A massive NV Energy transmission line project set to transect some of the state’s most pristine undeveloped land is being challenged in a lawsuit filed Wednesday by two Nevada conservation groups.

Friends of Nevada Wilderness and Basin and Range Watch filed the lawsuit Wednesday in federal U.S. District Court, arguing decisions by Bureau of Land Management (BLM), the U.S. Fish and Wildlife Service and the National Park Service authorizing portions of Greenlink West “violated federal law, were arbitrary and capricious, and were an abuse of the agencies’ discretion.”  

The lawsuit asks the court to order the agencies to halt construction until they are in compliance with federal laws and administrative procedures, including the National Environmental Policy and the Endangered Species acts.

NV Energy declined to comment on the litigation. 

The lawsuit marks the first time in its 40-year history that Friends of Nevada Wilderness has filed a lawsuit — a decision the group did not make lightly, said Executive Director Shaaron Netherton.

“We felt we had no options here,” Netherton said in an interview. “We felt the intact landscapes, the botany, the wildlife, deserved a champion. And we’re it.”

Greenlink West is a 472-mile-long overhead power line, with a series of connected substations, slated to span between Las Vegas and Yerington and come online in 2027. The BLM issued its final approval in the fall, and surveying for the project has begun. The project’s cost has substantially increased since its inception and is now estimated at well over $4 billion. NV Energy has said the project — which includes another transmission line linking Reno to Ely — is necessary to meet future energy demands and help the state accomplish renewable energy goals.

Read more: Massive $4.2B NV Energy transmission line gets federal OK

Watchdogs: BLM quietly rerouted transmission line, favoring mining over national monument

It will run through a portion of Esmeralda County that Friends of Nevada Wilderness describes as one of the most intact natural landscapes left in Nevada and, in 2023, sought unsuccessfully to have designated an area of critical environmental concern by the BLM.

DATASET CONTENT

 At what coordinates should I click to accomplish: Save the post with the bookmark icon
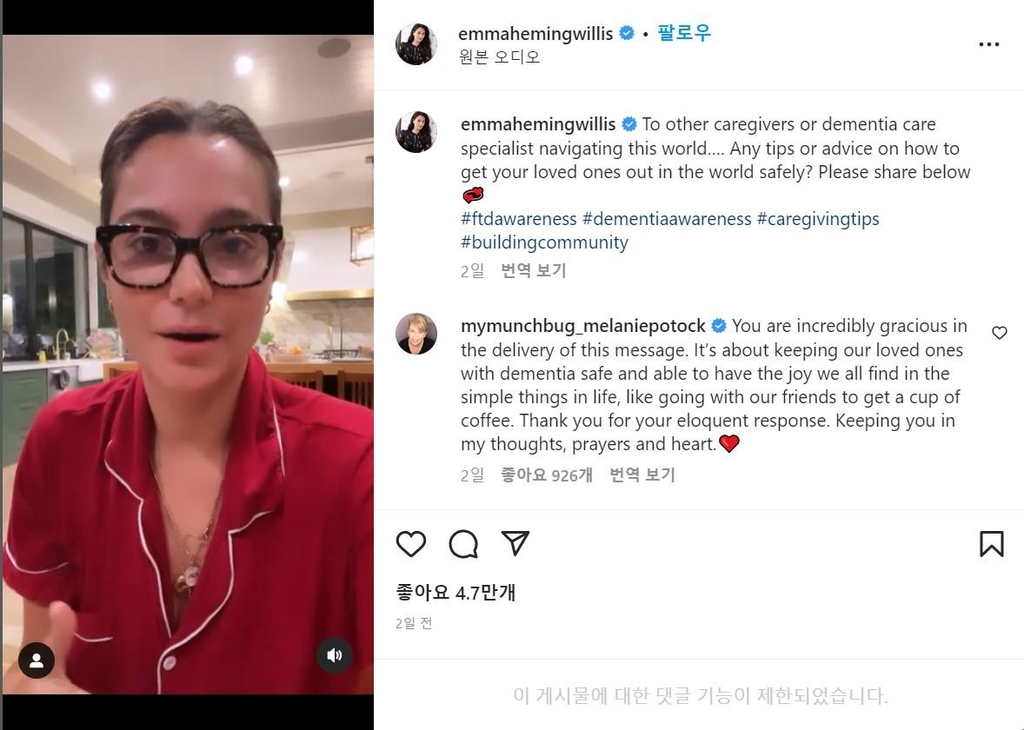pyautogui.click(x=991, y=543)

YOUR GOAL
Reproduce the full article above about the lawsuit against Greenlink West, word for word and with nothing changed.

SOLUTION TO THIS PROBLEM
A massive NV Energy transmission line project set to transect some of the state’s most pristine undeveloped land is being challenged in a lawsuit filed Wednesday by two Nevada conservation groups.

Friends of Nevada Wilderness and Basin and Range Watch filed the lawsuit Wednesday in federal U.S. District Court, arguing decisions by Bureau of Land Management (BLM), the U.S. Fish and Wildlife Service and the National Park Service authorizing portions of Greenlink West “violated federal law, were arbitrary and capricious, and were an abuse of the agencies’ discretion.”  

The lawsuit asks the court to order the agencies to halt construction until they are in compliance with federal laws and administrative procedures, including the National Environmental Policy and the Endangered Species acts.

NV Energy declined to comment on the litigation. 

The lawsuit marks the first time in its 40-year history that Friends of Nevada Wilderness has filed a lawsuit — a decision the group did not make lightly, said Executive Director Shaaron Netherton.

“We felt we had no options here,” Netherton said in an interview. “We felt the intact landscapes, the botany, the wildlife, deserved a champion. And we’re it.”

Greenlink West is a 472-mile-long overhead power line, with a series of connected substations, slated to span between Las Vegas and Yerington and come online in 2027. The BLM issued its final approval in the fall, and surveying for the project has begun. The project’s cost has substantially increased since its inception and is now estimated at well over $4 billion. NV Energy has said the project — which includes another transmission line linking Reno to Ely — is necessary to meet future energy demands and help the state accomplish renewable energy goals.

Read more: Massive $4.2B NV Energy transmission line gets federal OK

Watchdogs: BLM quietly rerouted transmission line, favoring mining over national monument

It will run through a portion of Esmeralda County that Friends of Nevada Wilderness describes as one of the most intact natural landscapes left in Nevada and, in 2023, sought unsuccessfully to have designated an area of critical environmental concern by the BLM.